Understanding Monkeypox and how to prevent it

The current situation with Monkeypox is quickly changing and caseloads in Australia are increasing.

What is Monkeypox?

Monkeypox (MPX) is a disease caused by infection with the monkeypox virus. Since May 2022, there has been a multi-country outbreak of MPX with spreading reported in countries that have not before seen cases of MPX, including Australia.

What are the symptoms?

MPX illness is usually mild and people typically recover within a few weeks.
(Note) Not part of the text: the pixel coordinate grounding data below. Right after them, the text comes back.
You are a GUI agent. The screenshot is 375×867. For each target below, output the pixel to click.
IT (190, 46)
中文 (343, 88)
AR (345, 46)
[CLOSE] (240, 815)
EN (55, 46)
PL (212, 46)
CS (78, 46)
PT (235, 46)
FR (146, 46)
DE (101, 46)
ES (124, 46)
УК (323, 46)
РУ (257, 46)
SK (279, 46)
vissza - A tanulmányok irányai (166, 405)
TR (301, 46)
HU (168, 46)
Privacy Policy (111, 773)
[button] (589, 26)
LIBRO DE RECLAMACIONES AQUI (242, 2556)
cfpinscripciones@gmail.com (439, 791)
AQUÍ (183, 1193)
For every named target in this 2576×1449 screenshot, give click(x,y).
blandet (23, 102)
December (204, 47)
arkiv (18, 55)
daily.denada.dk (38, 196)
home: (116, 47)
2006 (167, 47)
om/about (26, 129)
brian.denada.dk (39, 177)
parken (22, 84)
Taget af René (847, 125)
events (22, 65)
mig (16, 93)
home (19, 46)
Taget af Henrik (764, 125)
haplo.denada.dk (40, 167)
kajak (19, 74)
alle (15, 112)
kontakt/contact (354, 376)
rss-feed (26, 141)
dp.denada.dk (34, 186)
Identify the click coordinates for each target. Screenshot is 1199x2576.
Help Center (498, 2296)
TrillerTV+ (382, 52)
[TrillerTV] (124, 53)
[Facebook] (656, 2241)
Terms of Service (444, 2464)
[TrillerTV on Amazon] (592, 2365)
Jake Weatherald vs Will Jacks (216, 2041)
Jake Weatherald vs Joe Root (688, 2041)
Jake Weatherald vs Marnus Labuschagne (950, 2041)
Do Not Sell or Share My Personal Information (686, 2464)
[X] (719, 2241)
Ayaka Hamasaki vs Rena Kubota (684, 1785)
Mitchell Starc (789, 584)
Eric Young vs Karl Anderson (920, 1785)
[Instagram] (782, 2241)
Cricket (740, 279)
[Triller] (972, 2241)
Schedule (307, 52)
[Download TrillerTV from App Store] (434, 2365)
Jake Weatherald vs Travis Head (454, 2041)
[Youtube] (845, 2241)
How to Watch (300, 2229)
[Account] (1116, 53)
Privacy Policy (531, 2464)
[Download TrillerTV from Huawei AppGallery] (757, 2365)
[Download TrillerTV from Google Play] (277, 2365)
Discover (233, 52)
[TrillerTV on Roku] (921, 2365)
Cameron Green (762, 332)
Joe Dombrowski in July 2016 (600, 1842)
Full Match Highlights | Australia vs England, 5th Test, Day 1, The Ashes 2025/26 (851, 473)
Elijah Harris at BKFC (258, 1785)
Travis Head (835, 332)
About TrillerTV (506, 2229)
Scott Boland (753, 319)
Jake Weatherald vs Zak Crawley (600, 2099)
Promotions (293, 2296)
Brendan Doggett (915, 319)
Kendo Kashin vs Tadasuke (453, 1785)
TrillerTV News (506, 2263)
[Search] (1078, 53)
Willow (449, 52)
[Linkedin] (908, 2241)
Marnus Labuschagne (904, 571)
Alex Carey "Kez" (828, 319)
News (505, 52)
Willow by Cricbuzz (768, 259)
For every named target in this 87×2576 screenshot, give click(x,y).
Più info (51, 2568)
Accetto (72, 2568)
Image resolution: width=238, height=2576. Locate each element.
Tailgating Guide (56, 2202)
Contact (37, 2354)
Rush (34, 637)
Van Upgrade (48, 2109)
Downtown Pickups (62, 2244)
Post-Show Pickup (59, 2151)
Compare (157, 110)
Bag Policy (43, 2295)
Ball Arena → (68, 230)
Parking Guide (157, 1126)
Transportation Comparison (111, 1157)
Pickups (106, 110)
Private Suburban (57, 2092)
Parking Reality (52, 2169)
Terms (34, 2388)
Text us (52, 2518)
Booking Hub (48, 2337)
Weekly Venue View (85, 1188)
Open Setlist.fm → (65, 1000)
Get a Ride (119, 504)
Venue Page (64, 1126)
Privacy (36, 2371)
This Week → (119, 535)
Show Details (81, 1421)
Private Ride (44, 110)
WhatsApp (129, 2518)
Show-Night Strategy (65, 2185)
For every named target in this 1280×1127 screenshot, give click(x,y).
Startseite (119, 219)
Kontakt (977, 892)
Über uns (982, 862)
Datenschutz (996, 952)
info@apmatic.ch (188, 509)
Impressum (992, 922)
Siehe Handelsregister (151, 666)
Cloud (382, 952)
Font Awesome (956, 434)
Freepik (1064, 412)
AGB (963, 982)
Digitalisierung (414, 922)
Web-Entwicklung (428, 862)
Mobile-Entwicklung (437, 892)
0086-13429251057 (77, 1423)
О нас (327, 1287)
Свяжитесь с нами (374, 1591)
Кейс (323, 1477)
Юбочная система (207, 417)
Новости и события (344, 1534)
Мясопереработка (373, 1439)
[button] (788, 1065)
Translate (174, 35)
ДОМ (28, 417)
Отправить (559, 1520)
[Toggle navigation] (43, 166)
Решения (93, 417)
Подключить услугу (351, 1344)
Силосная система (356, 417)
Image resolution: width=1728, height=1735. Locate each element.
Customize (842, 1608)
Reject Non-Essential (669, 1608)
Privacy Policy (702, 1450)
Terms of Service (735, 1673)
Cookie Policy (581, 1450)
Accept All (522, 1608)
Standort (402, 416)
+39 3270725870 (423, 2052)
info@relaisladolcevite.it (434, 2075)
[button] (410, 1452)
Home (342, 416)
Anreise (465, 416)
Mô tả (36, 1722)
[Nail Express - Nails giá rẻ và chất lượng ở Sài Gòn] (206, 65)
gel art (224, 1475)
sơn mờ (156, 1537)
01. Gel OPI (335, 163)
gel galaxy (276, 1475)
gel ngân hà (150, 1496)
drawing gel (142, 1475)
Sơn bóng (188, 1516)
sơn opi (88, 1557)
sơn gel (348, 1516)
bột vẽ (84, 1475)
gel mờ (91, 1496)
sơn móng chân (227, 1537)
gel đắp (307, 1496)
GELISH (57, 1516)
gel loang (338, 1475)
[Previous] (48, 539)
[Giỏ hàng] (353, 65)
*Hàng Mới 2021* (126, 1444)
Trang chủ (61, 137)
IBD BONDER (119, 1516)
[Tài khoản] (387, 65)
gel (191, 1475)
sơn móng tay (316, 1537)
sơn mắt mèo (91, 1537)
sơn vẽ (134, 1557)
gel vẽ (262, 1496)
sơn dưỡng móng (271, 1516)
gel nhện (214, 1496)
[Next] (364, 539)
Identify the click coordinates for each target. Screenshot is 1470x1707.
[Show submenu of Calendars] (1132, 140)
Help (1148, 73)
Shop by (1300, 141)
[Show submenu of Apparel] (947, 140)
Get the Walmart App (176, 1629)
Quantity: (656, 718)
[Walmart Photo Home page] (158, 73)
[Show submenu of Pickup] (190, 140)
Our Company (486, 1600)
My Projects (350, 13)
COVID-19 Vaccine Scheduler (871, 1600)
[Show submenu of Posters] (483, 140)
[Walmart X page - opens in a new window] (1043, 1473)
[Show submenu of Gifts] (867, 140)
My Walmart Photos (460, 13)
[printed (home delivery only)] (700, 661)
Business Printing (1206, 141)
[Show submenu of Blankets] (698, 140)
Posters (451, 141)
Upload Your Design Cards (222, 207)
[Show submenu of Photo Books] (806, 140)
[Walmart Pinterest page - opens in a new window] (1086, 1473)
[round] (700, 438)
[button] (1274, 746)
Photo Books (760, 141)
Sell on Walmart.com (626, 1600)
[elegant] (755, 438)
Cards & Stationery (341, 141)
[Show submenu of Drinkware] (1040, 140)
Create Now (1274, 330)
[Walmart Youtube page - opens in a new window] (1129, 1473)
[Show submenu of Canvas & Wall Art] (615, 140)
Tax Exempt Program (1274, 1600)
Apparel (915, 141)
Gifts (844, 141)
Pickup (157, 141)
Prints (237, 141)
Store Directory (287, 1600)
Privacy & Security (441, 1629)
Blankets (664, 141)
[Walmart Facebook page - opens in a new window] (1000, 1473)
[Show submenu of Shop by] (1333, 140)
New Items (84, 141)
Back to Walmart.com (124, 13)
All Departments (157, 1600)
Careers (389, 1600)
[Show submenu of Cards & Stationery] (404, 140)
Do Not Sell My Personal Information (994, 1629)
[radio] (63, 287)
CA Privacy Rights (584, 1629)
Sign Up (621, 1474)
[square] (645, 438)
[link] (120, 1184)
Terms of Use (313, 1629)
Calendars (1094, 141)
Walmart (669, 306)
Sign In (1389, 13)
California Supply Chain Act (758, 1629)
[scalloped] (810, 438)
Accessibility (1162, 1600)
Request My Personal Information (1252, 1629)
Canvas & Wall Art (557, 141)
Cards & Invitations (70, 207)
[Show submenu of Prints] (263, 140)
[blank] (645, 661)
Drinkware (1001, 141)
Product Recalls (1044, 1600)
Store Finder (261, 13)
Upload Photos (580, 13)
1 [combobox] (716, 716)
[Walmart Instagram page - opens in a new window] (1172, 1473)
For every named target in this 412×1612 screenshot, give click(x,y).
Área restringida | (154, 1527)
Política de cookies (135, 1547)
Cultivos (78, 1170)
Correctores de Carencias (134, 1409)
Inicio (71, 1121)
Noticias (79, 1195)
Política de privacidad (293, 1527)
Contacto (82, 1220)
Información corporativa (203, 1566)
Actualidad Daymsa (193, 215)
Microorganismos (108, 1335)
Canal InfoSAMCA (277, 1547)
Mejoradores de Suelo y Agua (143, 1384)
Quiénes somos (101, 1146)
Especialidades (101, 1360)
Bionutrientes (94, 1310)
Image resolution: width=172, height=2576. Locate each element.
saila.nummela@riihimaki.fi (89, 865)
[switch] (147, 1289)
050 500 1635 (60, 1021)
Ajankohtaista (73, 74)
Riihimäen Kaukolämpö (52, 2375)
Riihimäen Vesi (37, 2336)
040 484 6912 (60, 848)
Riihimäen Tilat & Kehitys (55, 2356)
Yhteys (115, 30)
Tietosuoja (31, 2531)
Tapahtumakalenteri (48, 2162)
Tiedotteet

Signs and symptoms of monkeypox infection can include:

  • a distinctive rash, lesions (bumps that turn into pimples, blisters or sores, and may burst to form ulcers or scabs)
  • swollen lymph nodes
  • fever
  • headache
  • muscle aches
  • joint pain
  • back pain
  • chills
  • exhaustion.

Symptoms can resemble sexually transmitted infections (STIs) such as herpes or syphilis as well as other diseases with a rash such as measles or chickenpox.

How is it spread?

MPX is spread through long physical contact with someone affected by the MPX virus. This includes sexual or intimate contact. MPX is not considered an STI, however can be transmitted through sexual contact. Bodily fluids, scabs and sores in the mouth area are particularly infectious.

Who does it affect?

MPX can affect anyone who has prolonged physical contact with someone affected with the MPX virus. Currently, there is a higher caseload among gay, bisexual and other men who have sex with men (MSM) and it appears to be moving amongst sexual networks. One reason there is more caseload deteceted in this group is due to their tendency to seek out sexual health advice. MPX can resemble symptoms of other STI’s and consequently, MPX cases are detected in many sexual health clinics around the world.

How is it treated?

Most people require no, or only supportive, treatment for MPX. This may include simple pain relief. Antiviral treatment may be needed in patients with more severe disease. Guidance on the use of treatments for MPX in Australia is available in the Monkeypox treatment guidelines.

Vaccines can be given either before or after a person is exposed to the virus, but before exposure is recommended for the best protection.

For more information on vaccines against MPX, visit Monkeypox (MPX) vaccines.

How is it prevented?

MPX can be prevented by avoiding contact with people with suspected or confirmed MPX. This includes contact with any potentially contaminated materials, such as bedding and towels, that have been in contact with an infected person.

MPX can also be prevented by limiting your number of sexual partners and ensuring that you have their contact details, until you are fully vaccinated. Vaccination will also protect people from MPX.

People who are at highest risk should be aware of the symptoms of MPX and self-monitor for symptoms.

Staying vigilant with hygiene measures including washing hands with soap and water or alcohol-based sanitiser is important.

What do I do if I think I may have Monkeypox?

If you develop symptoms of MPX you should stay home, restrict your contact with others, and seek medical care and testing without delay.

Wear a mask and call your GP clinic, Melbourne Sexual Health Centre, or your nearest sexual health service to let them know you will be attending. If you have any rashes, lesions, sores or scabs make sure these are covered.

People who have MPX should avoid contact with others, especially children, pregnant women and people with a weakened immune system. This includes sharing of beds and sexual activity. While condoms are recommended and will protect against other STIs, they may not be effective at preventing the transmission of MPX.

You should also avoid contact with animals including pets, due to the risk of human-to-animal spread.